> Enunciado:
Segundo o trecho fornecido, por quanto tempo a pessoa que narra atuou como mediadora de um Círculo de Mulheres?

───── Trecho fornecido

Você precisa se amar para amar. E é isso! Simples assim.
Mas siga até o final da frase: Ame!

Outro dia ouvi de uma amiga que mencionava aterrorizada a cena que viu uma das suas amigas fazer, “nossa, ela serviu o prato do marido primeiro, isso é inaceitável”. 
A bolacha que então passeava pela minha boca não desceu, empurrei-a com força e saiu uma voz sumida, “eu às vezes faço isso...”, admiti.

Durante quase dois anos, fui mediadora de um Círculo de Mulheres, e estas que eu estava conversando neste momento faziam parte do meu círculo.
Então vocês imaginam qual foi a surpresa quando a sentença “eu faço isso” saiu das minha entranhas, mesmo que tímida.

E elas imediatamente se consertaram!
“Sim, sim, é normal, mas certamente é quando a mulher faz isso sem ser obrigação.” Os olhos das duas pausaram na xícara do café.

Mas seria diferente?
Eu sei que muitas mulheres fazem por isso obrigação. Ainda há muitas que “servem” (leiam também no sentido amplo da palavra) o marido, ainda banhadas pela tradição machista que perdura até hoje. 
Mas isso não quer dizer que tenhamos que levantar uma bandeira e queimarmos os nossos panos de prato e endurecer nossos corações.
Precisamos sim é (re)aprender a amar, sem que isso nos cause dor e humilhação (mesmo porque não há coesão entre estes “sentimentos” com o  amor).

Amar tem isso sim de ser gentil e entregue. Tudo que é feito com amor vira “o servir” um gesto de carinho e cuidado.

──────────
───── Linhas de dados

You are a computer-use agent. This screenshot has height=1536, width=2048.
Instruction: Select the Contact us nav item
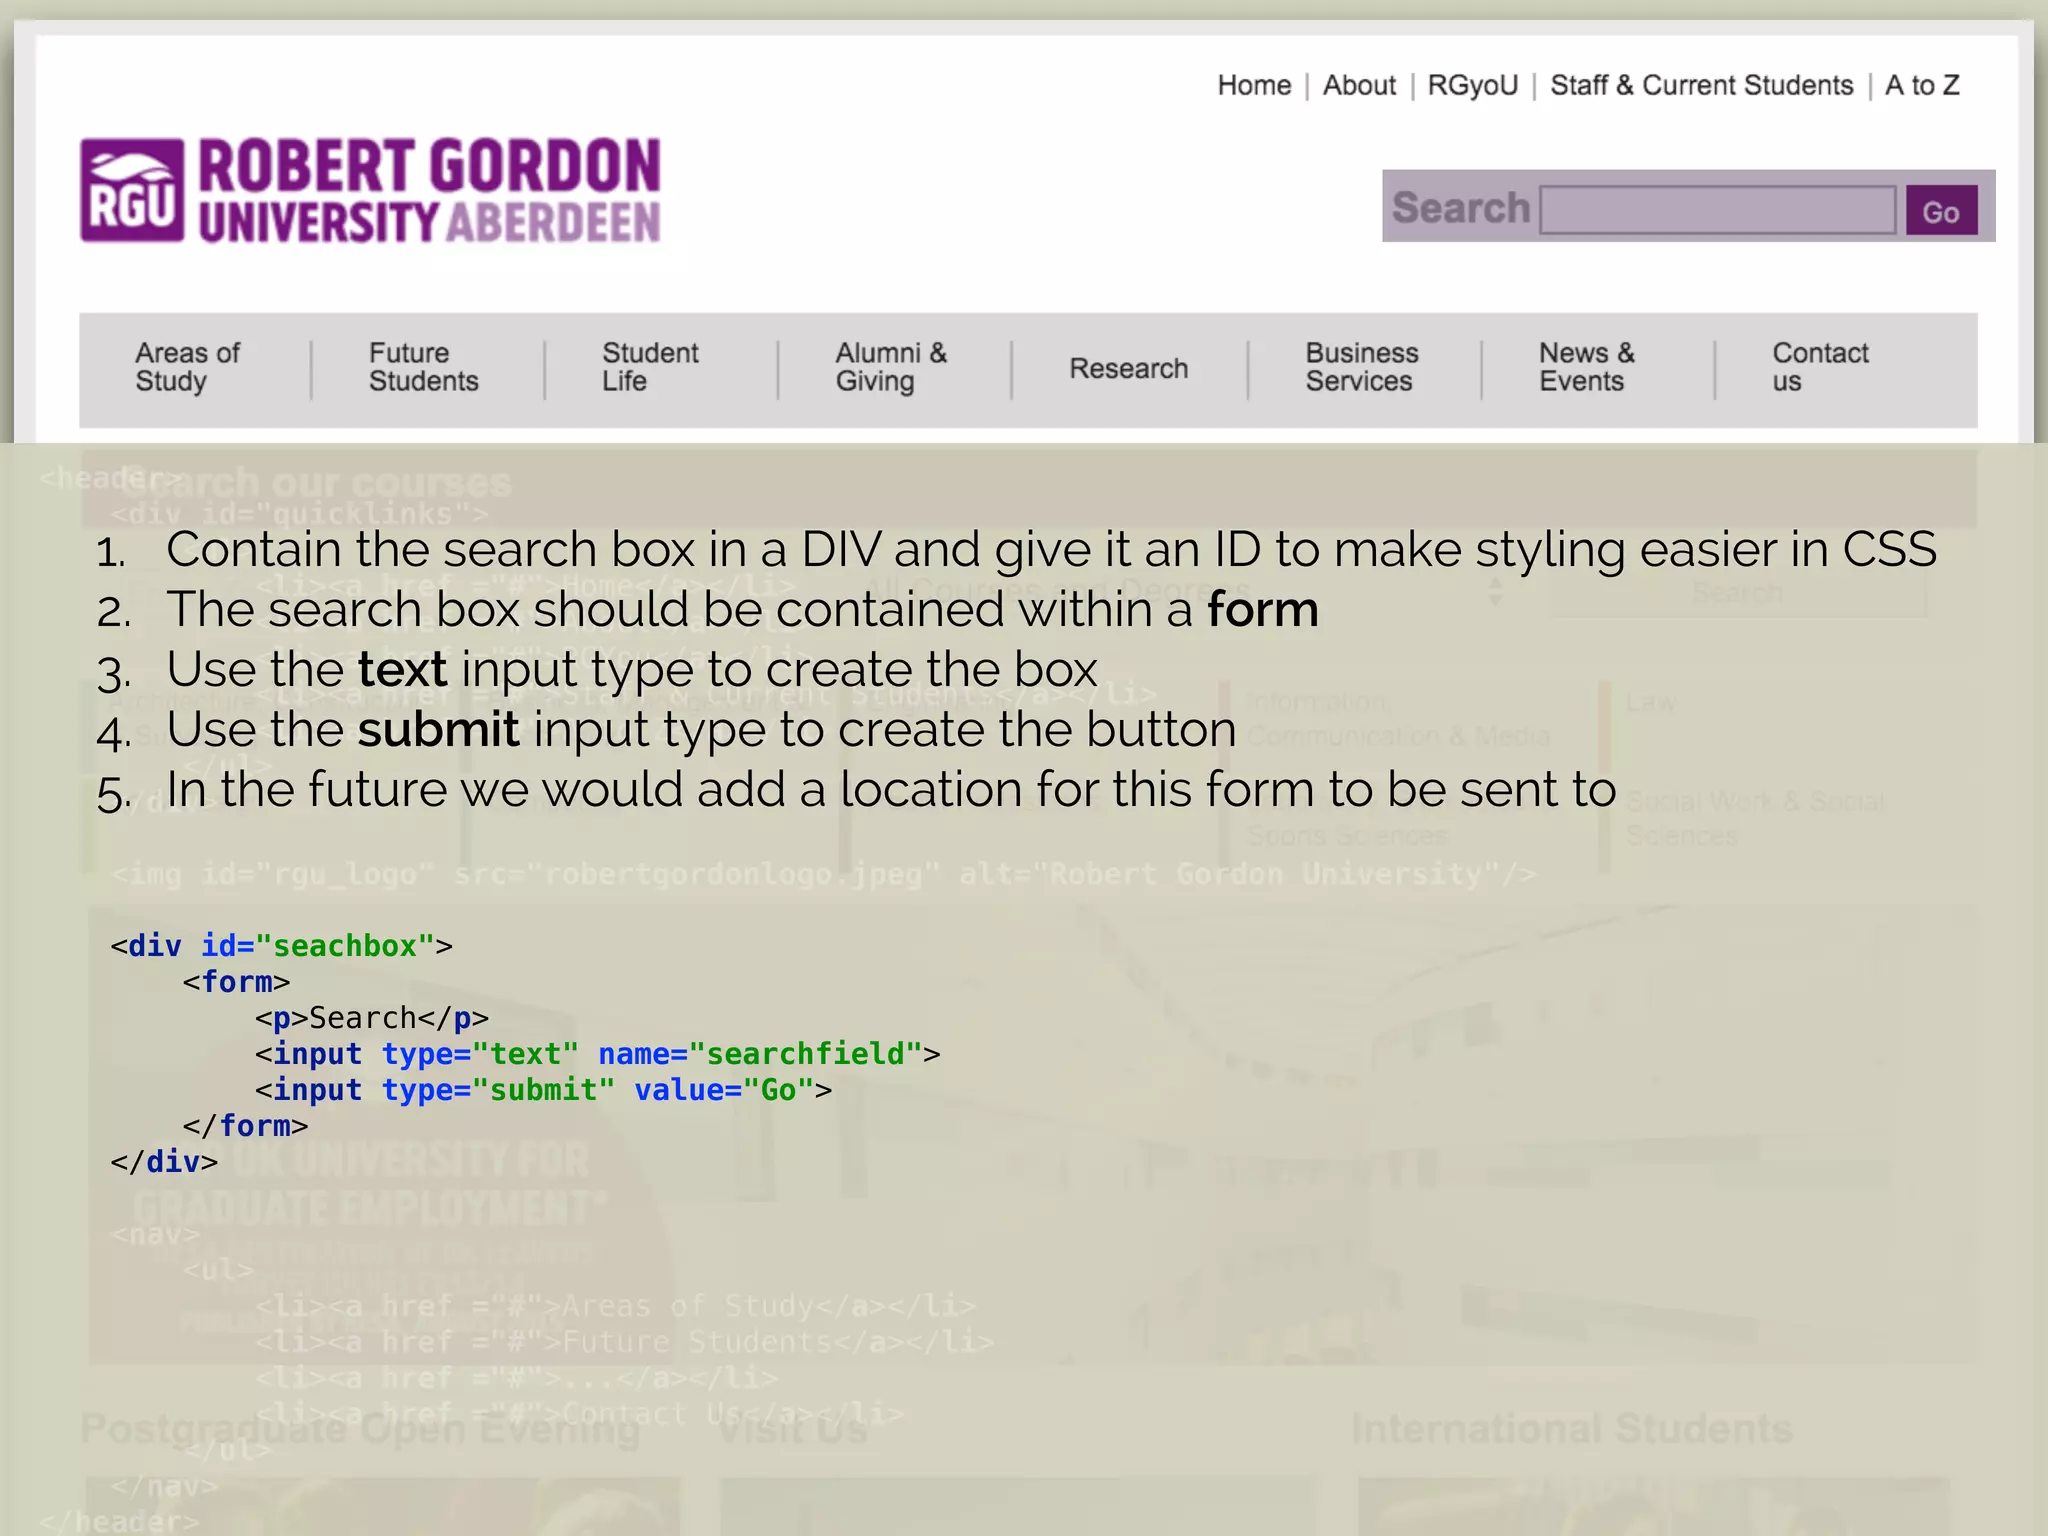coord(1819,367)
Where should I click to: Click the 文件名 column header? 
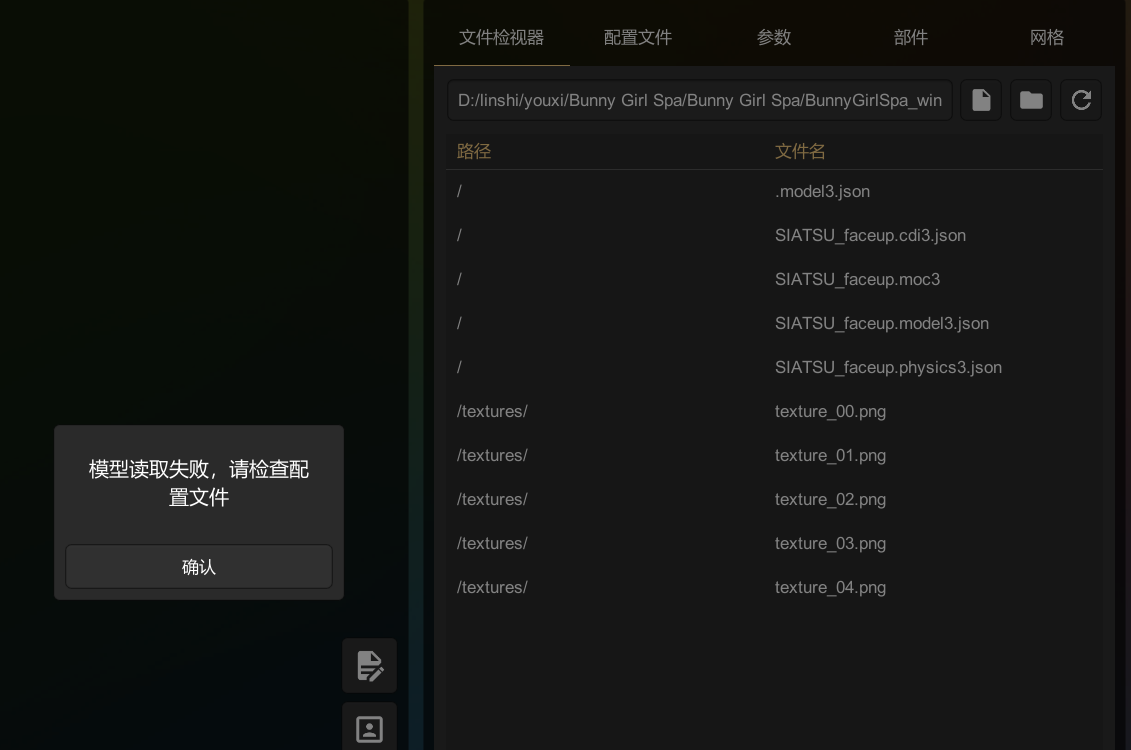[x=800, y=151]

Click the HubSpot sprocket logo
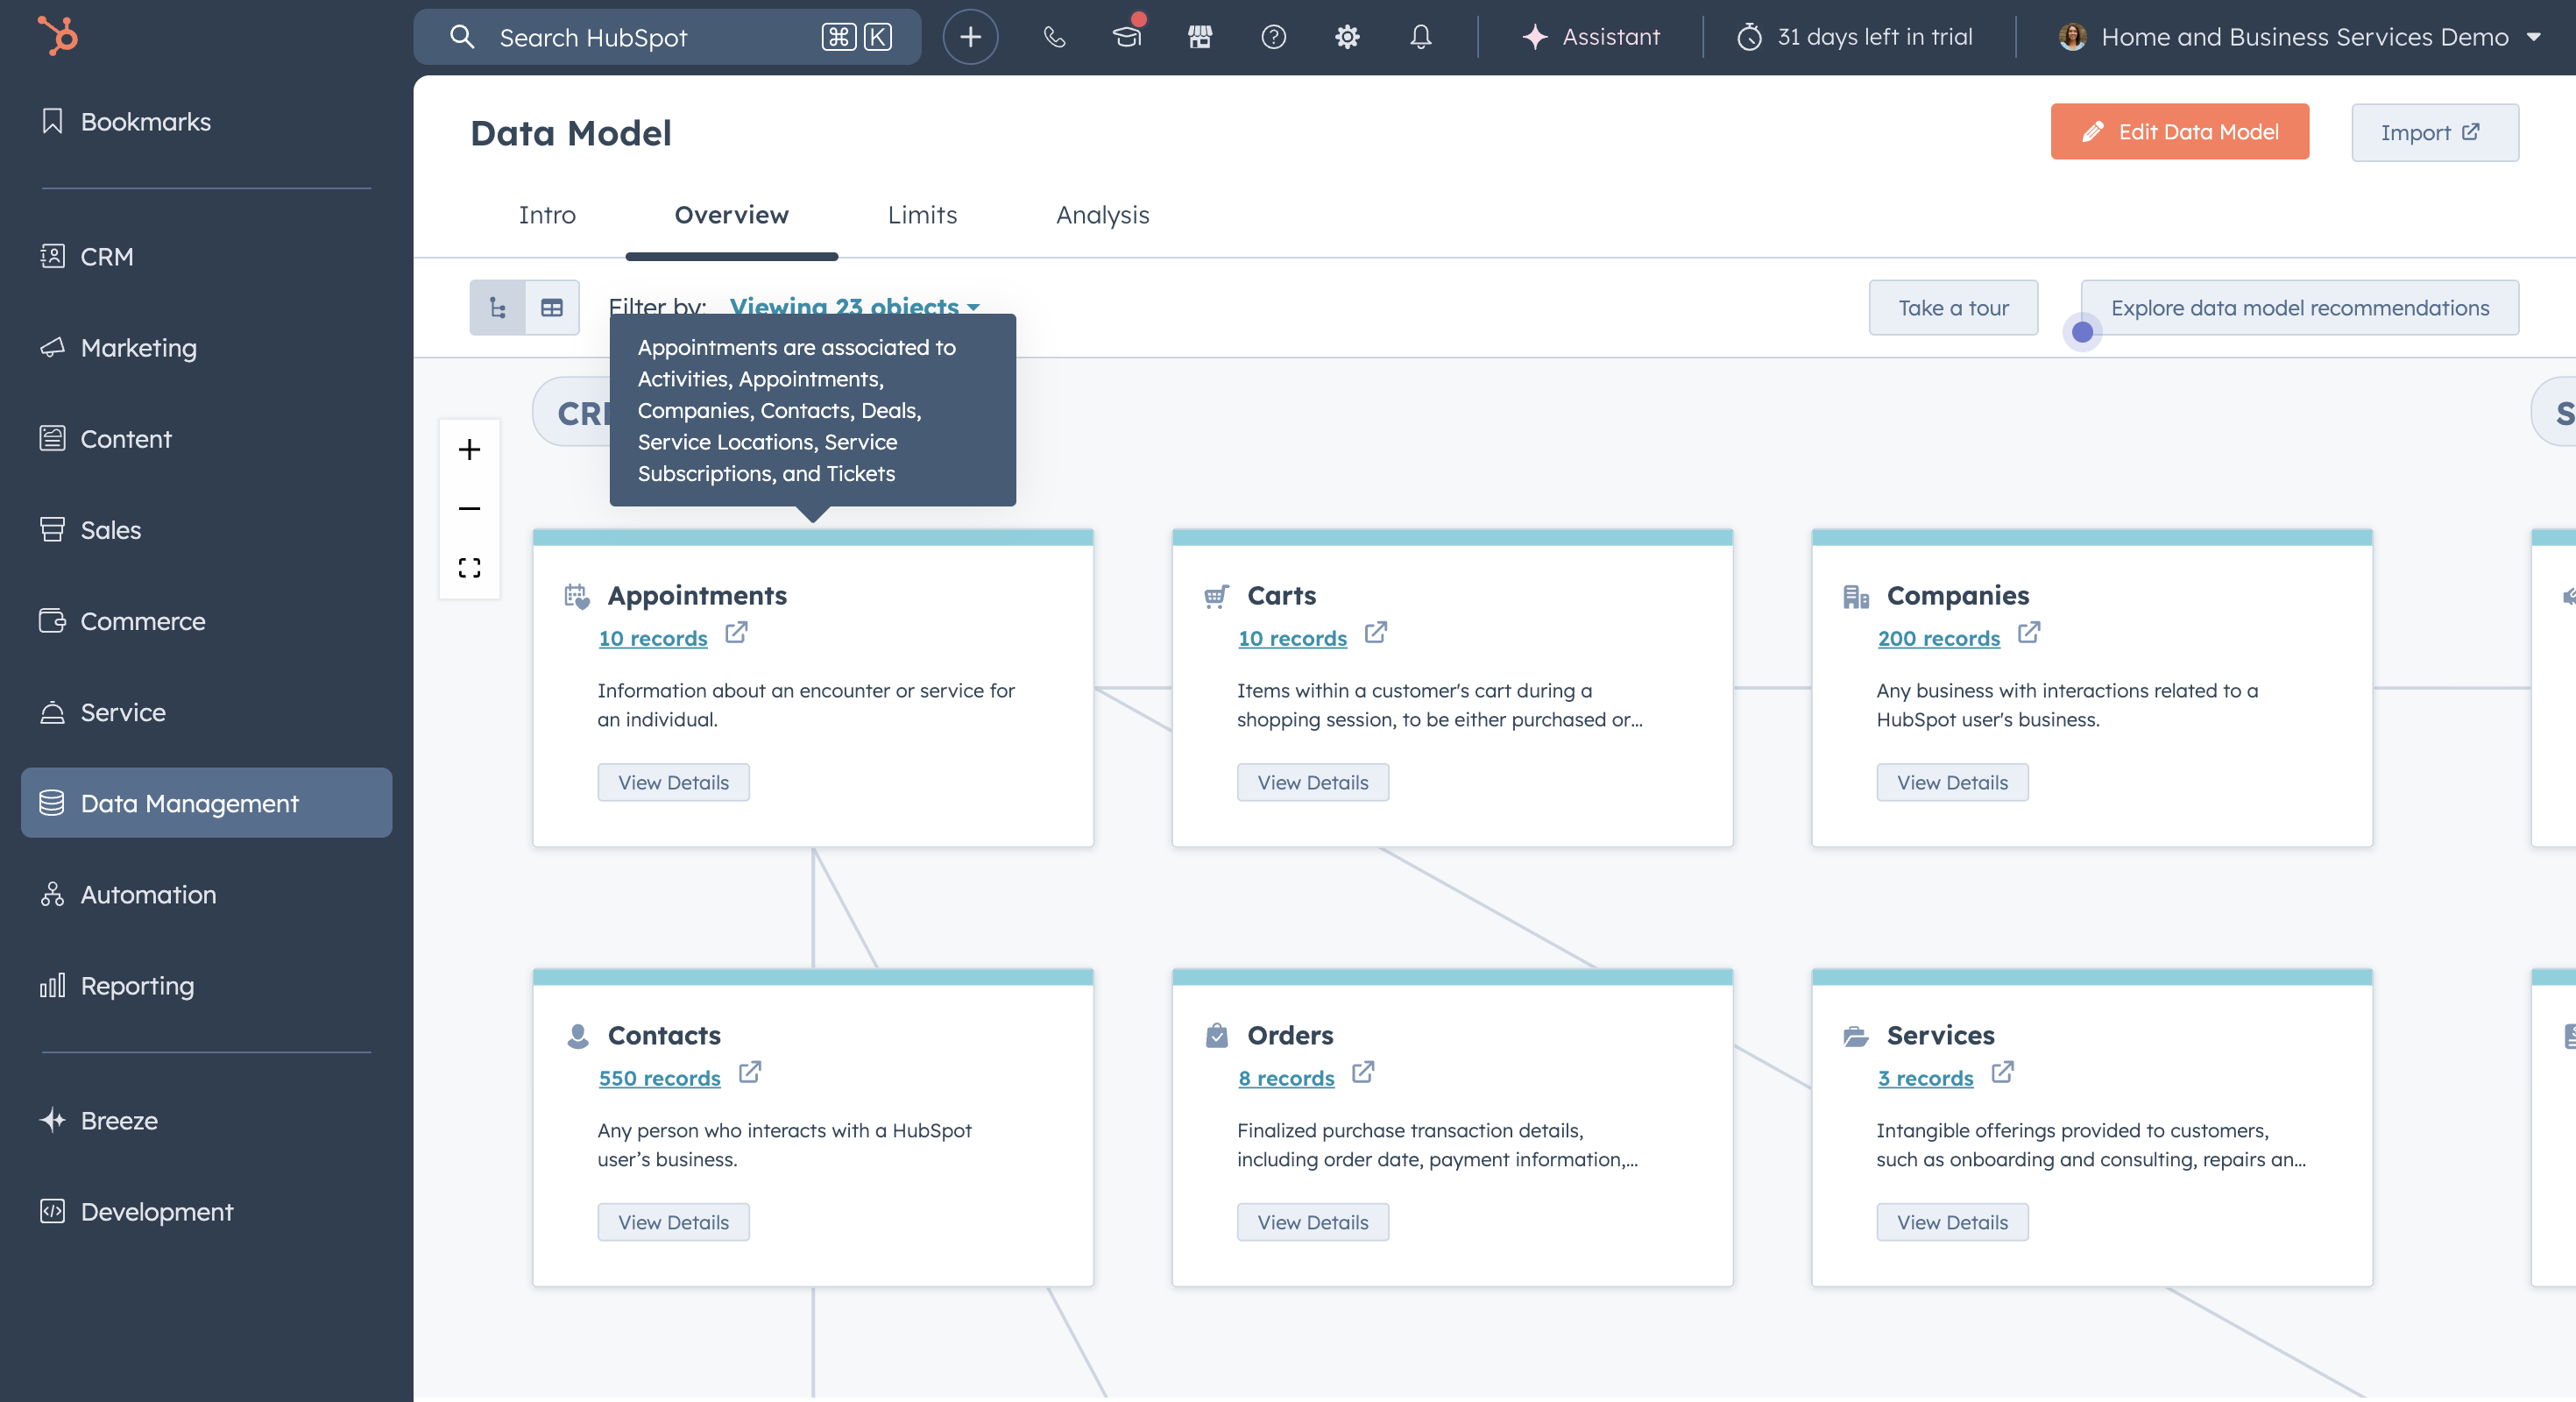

──────────

> Resolução da tarefa:
Durante quase dois anos.